Yellen expects Ireland to support tax reform


Finance Minister Paschal Donohoe will meet with U.S. Treasury Secretary Janet Yellen in Brussels today as efforts to overhaul the global tax system intensify.

Over the weekend, G20 finance ministers agreed to move forward with a plan to establish a minimum corporate tax rate of 15% that would be adopted globally.

They also agreed to a plan that would force large multinational tech companies to pay taxes in countries where their products are sold, even if they are not physically present there.

Ireland is one of a handful of countries currently opposing the plan.

There are now several parallel efforts underway that could mean a major overhaul of how large multinational corporations are taxed and where they are taxed.

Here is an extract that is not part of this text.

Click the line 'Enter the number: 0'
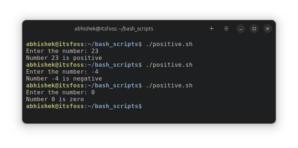298x148 pixels. click(60, 93)
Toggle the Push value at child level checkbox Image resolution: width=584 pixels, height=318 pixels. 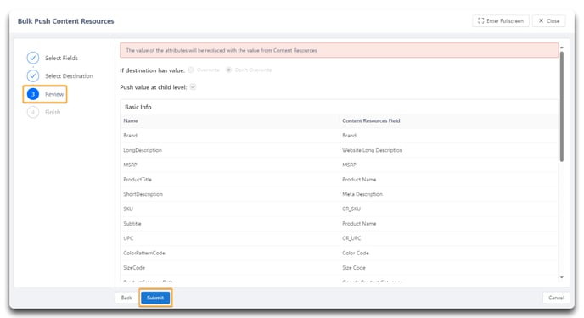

G20 finance ministers meeting in Venice on Saturday agreed in principle to go ahead with a minimum corporate tax rate of 15%.

There is an October deadline for G20 leaders to approve the plan and it could run into problems in the US Congress.

However, support for the idea is strong. Last weekend, 130 countries signed a joint declaration supporting similar efforts by the OECD.

But Ireland, Hungary and Estonia have reservations, and without the EU’s unanimous support, the plan would most likely be stalled.

Ms Yellen will meet Mr Donohoe in Brussels, who is there as President of the Eurogroup.

Despite Ireland’s objections to the current plans, Ms Yellen said she expects Ireland to join.

A second plan would see large multinational tech companies taxed in the countries where they sell goods and services, rather than only in the countries where they are headquartered and develop intellectual property.

But how to distribute this tax revenue between the different countries is complex.

In another move, the European Commission suspended a digital tax for big tech companies in hopes of securing a comprehensive global deal.